* _WORK REQUEST_: Find every line in the records below that contains the word "computer", and copy each such line.

********************

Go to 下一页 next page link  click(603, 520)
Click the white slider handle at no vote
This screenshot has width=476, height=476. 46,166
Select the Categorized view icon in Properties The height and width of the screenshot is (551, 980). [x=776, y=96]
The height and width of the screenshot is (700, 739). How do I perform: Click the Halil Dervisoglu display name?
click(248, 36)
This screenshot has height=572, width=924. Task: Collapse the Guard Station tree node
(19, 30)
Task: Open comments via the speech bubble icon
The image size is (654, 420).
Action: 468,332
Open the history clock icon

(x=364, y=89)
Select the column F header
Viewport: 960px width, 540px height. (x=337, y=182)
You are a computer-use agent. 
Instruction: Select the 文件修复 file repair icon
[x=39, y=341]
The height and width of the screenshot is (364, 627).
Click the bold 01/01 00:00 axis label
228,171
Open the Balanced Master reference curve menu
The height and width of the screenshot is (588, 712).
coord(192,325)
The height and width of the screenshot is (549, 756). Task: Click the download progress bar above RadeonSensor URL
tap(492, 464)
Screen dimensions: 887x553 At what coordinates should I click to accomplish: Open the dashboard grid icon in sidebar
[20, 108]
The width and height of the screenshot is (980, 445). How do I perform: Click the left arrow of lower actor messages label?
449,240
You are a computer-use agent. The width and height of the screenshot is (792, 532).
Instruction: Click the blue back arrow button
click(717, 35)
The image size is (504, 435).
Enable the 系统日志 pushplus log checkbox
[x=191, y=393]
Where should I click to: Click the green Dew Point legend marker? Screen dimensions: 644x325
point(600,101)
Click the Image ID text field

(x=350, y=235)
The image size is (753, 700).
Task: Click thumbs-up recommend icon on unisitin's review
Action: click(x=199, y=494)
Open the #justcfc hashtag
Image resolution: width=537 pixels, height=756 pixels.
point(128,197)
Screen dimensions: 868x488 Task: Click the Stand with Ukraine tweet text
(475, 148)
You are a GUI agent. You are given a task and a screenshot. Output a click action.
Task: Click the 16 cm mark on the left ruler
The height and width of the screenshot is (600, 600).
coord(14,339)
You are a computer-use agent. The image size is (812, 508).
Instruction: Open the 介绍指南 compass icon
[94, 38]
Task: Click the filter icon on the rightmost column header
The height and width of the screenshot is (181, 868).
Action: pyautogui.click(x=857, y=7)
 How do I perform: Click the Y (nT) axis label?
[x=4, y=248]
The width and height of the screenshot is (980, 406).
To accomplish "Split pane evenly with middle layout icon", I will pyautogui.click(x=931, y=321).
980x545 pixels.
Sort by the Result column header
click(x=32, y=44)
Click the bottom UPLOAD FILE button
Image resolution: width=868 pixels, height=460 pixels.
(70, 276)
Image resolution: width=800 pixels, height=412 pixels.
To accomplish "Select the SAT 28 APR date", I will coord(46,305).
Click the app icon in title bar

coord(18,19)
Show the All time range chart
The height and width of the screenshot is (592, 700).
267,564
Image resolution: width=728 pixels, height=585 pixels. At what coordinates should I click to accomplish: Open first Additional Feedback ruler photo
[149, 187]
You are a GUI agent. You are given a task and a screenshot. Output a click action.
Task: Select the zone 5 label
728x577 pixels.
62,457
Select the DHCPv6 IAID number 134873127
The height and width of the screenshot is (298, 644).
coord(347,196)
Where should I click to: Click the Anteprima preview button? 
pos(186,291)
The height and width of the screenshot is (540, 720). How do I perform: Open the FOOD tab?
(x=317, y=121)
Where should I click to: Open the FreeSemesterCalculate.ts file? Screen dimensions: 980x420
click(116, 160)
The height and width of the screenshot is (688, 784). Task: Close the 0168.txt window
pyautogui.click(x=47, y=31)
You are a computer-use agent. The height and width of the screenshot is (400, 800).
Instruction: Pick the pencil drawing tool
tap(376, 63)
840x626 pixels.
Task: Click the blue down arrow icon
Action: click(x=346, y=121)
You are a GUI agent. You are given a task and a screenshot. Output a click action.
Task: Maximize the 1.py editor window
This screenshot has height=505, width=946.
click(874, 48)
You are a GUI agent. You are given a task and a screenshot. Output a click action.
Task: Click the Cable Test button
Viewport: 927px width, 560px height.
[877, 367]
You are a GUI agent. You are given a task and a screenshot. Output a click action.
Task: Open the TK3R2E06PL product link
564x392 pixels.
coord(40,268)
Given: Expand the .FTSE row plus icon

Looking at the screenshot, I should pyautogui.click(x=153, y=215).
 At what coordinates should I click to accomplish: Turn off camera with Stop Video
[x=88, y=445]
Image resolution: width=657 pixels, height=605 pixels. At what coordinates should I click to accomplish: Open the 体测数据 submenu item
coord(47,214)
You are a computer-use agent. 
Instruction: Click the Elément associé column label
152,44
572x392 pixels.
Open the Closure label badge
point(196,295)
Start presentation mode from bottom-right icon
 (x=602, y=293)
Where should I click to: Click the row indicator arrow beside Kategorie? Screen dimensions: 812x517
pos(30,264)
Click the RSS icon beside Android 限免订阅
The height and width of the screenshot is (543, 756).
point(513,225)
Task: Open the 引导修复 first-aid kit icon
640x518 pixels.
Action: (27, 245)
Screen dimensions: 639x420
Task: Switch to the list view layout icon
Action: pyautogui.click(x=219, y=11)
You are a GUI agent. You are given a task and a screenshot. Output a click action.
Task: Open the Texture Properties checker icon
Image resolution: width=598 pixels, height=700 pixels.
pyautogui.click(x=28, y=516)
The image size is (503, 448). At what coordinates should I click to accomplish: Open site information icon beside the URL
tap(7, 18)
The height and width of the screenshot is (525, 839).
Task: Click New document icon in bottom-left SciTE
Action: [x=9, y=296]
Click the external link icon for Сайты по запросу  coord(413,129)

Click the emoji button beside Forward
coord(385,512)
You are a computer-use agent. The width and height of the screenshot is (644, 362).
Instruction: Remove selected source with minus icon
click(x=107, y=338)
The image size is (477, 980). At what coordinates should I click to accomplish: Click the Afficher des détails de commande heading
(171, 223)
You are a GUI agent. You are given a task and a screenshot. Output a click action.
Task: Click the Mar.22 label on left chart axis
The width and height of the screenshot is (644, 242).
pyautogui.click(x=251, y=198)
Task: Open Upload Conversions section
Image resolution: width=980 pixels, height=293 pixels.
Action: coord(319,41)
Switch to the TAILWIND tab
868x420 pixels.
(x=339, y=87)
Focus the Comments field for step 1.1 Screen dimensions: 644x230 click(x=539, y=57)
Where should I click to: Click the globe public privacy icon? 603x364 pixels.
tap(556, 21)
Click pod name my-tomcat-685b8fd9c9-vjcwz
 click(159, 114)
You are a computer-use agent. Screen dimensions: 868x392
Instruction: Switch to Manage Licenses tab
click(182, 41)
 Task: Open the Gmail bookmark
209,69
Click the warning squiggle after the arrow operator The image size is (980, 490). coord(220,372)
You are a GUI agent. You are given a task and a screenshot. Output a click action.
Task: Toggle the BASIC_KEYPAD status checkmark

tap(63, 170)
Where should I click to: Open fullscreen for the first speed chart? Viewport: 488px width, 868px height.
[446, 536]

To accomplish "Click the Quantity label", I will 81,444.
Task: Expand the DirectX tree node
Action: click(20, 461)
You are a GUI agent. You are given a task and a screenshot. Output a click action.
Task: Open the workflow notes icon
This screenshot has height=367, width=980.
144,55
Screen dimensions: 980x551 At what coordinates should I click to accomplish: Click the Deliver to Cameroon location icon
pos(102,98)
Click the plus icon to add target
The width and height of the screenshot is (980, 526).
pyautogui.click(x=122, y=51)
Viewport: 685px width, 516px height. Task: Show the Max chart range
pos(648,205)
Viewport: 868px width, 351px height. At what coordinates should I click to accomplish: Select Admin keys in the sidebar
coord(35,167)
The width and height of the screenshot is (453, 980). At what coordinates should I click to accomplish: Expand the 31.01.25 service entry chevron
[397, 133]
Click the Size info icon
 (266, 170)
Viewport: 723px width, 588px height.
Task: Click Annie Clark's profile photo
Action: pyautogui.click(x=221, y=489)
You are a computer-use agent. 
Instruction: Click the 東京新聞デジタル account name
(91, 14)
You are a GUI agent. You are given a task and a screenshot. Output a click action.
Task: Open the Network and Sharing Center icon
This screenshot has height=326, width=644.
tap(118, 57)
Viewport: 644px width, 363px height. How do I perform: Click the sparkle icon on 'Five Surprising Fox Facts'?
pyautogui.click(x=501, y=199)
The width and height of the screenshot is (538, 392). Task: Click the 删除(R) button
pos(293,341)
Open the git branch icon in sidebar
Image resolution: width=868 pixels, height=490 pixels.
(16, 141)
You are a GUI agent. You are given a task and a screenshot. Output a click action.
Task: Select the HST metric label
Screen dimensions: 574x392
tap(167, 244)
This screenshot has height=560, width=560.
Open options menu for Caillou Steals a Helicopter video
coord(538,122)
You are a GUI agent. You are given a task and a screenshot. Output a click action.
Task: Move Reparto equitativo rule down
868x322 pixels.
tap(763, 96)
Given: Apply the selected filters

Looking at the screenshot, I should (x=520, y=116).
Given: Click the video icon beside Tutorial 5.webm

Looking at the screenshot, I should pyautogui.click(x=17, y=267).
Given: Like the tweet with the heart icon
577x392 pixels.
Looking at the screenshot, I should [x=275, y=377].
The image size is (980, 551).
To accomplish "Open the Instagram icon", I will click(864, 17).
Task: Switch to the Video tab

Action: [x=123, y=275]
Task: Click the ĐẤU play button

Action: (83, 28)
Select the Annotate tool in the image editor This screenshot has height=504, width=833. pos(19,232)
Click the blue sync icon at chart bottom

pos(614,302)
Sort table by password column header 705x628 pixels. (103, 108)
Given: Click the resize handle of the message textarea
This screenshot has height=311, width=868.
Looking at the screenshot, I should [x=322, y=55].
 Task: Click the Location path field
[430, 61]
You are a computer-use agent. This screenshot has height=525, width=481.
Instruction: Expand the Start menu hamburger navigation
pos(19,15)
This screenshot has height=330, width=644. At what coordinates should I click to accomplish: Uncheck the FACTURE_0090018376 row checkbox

********************

* _SOLUTION TO THE EXERCISE_:
You are a computer-use agent. 
You are a computer-use agent. The width and height of the screenshot is (792, 532).
You are a computer-use agent. The image size is (812, 508).
You are a computer-use agent. The height and width of the screenshot is (400, 800).
You are a computer-use agent. 
You are a computer-use agent. The width and height of the screenshot is (644, 362).
You are a computer-use agent. Screen dimensions: 868x392
You are a computer-use agent. 
You are a computer-use agent. This screenshot has height=525, width=481.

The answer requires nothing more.